Transit Workers Union Local 100 President Roger Toussaint began
serving a ten-day jail sentence, April 24, for leading the first
transit workers strike
in 25 years. New York’s infamous Taylor Law forbids strikes by public
employees. Toussaint’s letter was originally published in the Amsterdam
News.
Were it not for the honor, I would rather be writing from my home
than from a jail cell.
I am in jail because New York's transit workers were not willing
to roll over and play dead when their jobs, their families' futures,
and the well-being of the next generation of transit workers were
all on the line.
I am in jail because I preside over a union that is not afraid to
stand up to management when the interests of our members and of
the riding public are at stake.
I am not in jail just for violating the Taylor
Law. If that were the case, the MTA [Metropolitan Transit Authority]
leadership would be here with me. Their insistence on making pensions
a topic of bargaining and refusing to negotiate in good faith was
no smaller a violation of the Taylor Law than was our strike.
My jailing is in large part a symbolic act, undertaken because
you cannot put 35,000 transit workers in jail, at least not if you
want the buses and trains to run.
But the attacks against our union, the fines and loss of dues check-off,
are far from symbolic. They are aimed at three goals.
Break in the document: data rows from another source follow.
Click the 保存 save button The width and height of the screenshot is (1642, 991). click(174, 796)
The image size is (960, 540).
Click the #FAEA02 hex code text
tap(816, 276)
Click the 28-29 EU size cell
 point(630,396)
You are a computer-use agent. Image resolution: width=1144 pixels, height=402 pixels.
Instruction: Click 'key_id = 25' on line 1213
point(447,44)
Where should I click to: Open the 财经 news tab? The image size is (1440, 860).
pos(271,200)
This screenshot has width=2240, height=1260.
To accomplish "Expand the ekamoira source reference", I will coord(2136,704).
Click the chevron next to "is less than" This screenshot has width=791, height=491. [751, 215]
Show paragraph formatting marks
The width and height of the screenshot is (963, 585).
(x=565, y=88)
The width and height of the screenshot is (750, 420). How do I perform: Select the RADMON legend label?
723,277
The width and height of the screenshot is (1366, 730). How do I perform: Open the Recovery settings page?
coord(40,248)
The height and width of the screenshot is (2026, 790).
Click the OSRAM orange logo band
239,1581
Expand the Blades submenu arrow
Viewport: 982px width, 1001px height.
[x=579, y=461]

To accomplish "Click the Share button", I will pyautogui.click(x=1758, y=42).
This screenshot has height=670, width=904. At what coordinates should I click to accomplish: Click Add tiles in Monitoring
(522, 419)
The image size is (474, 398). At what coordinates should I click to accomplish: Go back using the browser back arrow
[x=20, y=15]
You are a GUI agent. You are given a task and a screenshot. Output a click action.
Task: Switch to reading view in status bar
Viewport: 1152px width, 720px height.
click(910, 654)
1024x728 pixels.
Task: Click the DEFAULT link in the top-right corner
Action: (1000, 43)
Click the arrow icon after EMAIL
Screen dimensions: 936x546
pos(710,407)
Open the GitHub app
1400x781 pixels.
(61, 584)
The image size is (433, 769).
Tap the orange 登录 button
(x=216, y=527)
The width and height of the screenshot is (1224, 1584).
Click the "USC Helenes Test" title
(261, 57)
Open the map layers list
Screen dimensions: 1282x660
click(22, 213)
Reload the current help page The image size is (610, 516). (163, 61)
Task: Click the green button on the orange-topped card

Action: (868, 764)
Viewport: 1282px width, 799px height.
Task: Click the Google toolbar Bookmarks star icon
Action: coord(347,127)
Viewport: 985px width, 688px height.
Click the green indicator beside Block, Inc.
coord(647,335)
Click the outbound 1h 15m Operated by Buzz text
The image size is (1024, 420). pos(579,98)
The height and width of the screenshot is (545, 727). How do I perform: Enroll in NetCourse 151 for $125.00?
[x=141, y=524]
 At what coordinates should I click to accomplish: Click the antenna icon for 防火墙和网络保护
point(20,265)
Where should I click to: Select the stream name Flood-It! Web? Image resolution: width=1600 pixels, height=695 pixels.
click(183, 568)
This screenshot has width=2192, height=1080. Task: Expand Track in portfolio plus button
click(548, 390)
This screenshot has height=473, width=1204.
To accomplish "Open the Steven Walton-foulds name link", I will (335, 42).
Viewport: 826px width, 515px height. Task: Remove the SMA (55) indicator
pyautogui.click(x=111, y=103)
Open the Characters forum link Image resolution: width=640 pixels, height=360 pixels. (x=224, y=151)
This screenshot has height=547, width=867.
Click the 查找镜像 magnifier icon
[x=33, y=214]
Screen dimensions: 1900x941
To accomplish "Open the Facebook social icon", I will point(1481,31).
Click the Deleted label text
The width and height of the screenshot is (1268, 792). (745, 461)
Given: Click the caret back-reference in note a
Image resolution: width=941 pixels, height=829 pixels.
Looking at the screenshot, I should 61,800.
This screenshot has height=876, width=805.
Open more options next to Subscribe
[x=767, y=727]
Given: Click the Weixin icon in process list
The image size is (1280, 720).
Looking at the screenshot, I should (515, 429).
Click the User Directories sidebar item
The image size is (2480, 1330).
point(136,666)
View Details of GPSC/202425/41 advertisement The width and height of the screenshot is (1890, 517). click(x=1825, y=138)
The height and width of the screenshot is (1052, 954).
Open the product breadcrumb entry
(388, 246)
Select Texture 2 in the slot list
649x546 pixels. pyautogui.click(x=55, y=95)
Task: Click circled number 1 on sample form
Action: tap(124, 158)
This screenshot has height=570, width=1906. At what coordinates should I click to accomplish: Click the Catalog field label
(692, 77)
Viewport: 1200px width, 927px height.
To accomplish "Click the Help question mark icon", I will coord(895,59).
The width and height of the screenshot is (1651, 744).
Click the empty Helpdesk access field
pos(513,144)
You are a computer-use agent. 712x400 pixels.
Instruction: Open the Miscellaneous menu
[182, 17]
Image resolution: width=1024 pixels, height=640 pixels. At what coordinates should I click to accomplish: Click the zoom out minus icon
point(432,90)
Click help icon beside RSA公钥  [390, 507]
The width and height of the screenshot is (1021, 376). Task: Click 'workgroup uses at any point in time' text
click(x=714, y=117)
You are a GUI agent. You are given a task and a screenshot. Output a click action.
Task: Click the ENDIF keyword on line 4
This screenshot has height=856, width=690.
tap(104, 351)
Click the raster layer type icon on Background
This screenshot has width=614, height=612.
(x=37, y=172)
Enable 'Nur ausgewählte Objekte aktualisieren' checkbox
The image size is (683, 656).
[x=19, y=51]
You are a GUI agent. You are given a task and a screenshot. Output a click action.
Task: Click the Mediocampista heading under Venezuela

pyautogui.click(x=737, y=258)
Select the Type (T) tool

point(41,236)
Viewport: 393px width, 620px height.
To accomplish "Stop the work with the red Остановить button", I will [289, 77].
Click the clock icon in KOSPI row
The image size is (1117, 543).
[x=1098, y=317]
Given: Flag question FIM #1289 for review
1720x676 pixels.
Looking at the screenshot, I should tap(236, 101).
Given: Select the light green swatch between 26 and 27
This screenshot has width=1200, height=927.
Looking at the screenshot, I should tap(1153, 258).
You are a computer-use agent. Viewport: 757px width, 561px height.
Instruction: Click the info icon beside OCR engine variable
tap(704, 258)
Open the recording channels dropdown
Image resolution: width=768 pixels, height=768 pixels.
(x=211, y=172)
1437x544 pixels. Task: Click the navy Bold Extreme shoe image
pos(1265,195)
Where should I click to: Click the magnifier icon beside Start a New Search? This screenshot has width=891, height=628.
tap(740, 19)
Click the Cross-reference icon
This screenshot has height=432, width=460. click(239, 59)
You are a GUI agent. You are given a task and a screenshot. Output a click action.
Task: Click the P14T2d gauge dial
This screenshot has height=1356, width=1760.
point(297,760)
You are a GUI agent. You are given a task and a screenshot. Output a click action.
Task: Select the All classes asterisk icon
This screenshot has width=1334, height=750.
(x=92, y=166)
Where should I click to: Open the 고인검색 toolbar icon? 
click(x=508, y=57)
First, to reduce our union's strength to the point where we are
unable to stand up for our members, unable to challenge management,
unable to resist the economic and political interests that dictate
the MTA's priorities.
Second, to imprint the memory of this on transit workers for a generation
to come, so they will be afraid to stand up for their rights. Third,
to warn off others in the public sector from doing the same.
As far as the MTA is concerned, if crippling our union is injurious
to our members, then so be it. And make no mistake about it, this
would be injurious.
New York's subways run 24 hours a day, every day. This is the
condition under which our members take to the tracks to inspect,
maintain and repair the equipment and the tunnels themselves. This
means constant hazards to life and limb.
Every day the union's safety inspectors are traveling through the
system, making sure that work is done safely, identifying hazards
before hazards claim lives. Without the money to pay their salaries,
these inspections could cease.
Every year over 15,000 disciplinary notices are issued, launching
proceedings that could claim days of transit workers' salaries or
even their jobs. Union representatives are there every day to ensure
that our members get due process and are not penalized to cover
up the failings of supervisors or managers, or as objects of their
spite. Without the money to pay reps' salaries, that representation
could falter.
But this constant presence probably offends the powers that be less
than the audacity of our union in speaking out on matters
of concern. Our union has fought the 'consolidation' and downsizing
of bus service. Our union has fought taking conductors off the trains
and station agents out of the booths. Our union has fought fare
hikes. And we have won more than we have lost.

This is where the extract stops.